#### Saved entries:
• • • •

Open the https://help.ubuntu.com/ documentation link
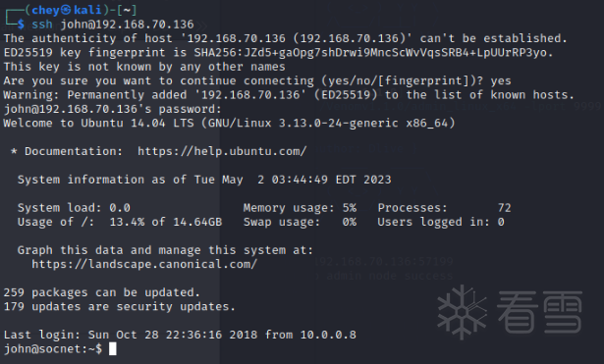The height and width of the screenshot is (364, 604). pyautogui.click(x=222, y=151)
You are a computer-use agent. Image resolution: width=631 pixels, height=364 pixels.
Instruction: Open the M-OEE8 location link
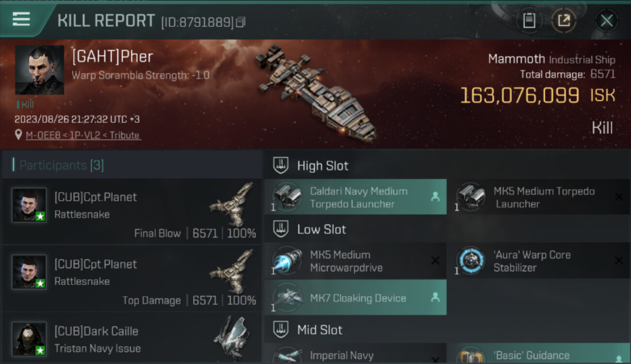pos(83,135)
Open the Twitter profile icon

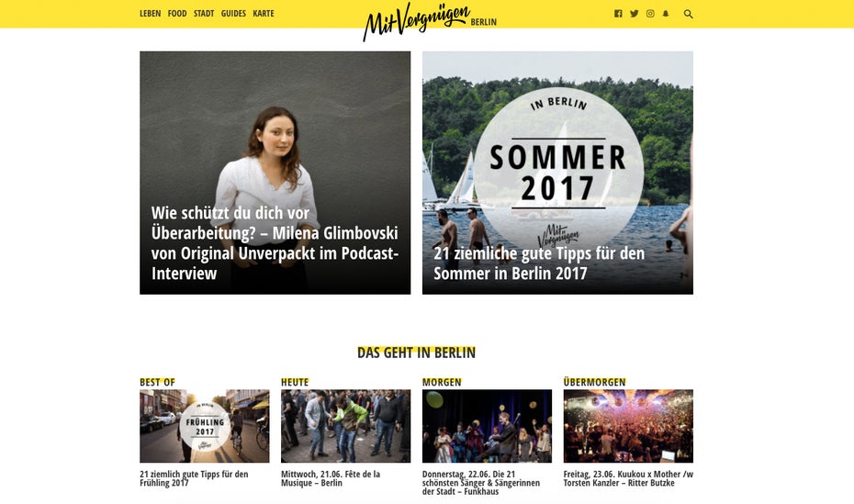[634, 14]
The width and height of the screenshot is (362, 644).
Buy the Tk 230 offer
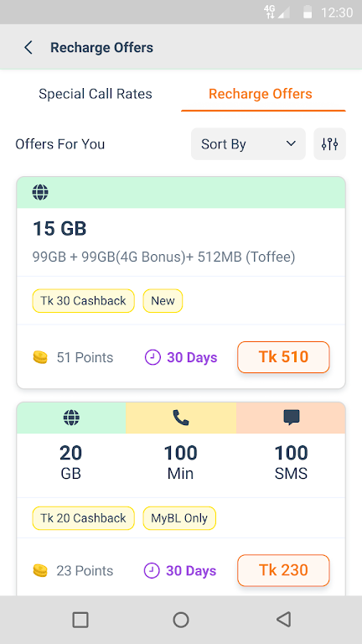pyautogui.click(x=283, y=570)
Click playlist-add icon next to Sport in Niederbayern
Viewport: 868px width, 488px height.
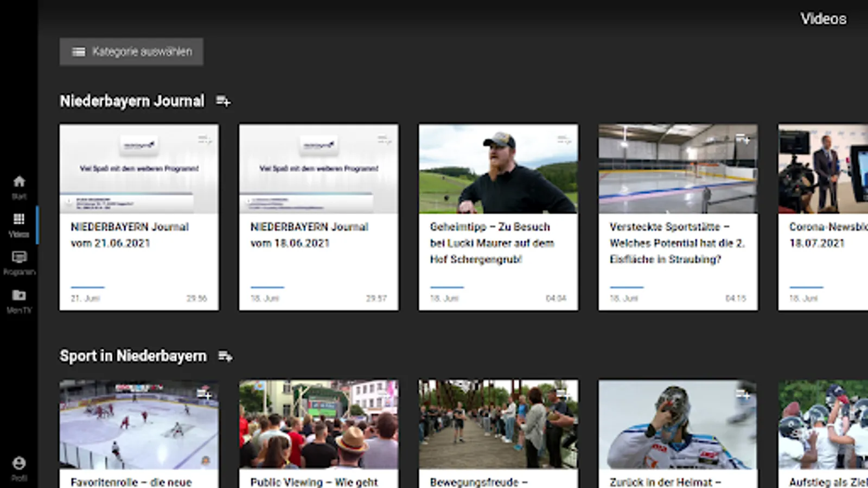click(x=225, y=356)
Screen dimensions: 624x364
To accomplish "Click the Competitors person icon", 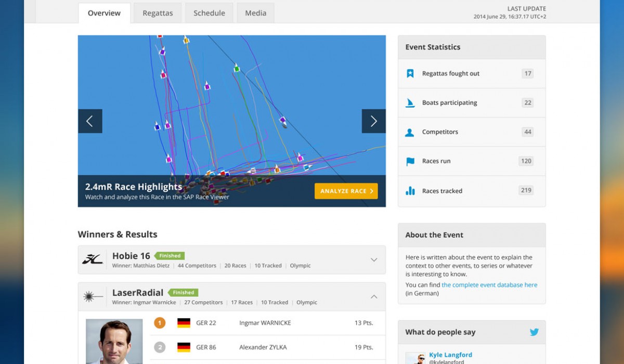I will point(410,132).
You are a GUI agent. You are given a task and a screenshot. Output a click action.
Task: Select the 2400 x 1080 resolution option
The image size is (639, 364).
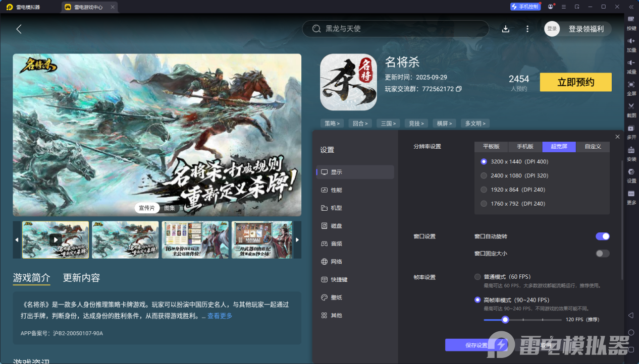tap(483, 175)
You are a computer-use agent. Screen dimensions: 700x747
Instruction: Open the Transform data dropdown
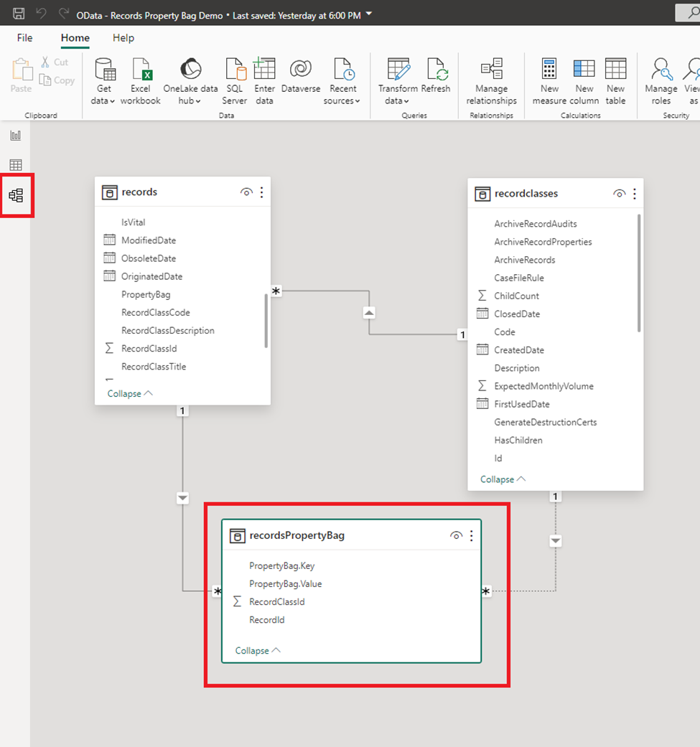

• • • •

#### Your goal:
Retype the lines exactly. Begin at the one that holds "You are a computer-use agent. Screen", stop at the last line of the entries above, and drop the pictures.

#### Solution below:
You are a computer-use agent. Screen dimensions: 700x747
Instruction: Open the Transform data dropdown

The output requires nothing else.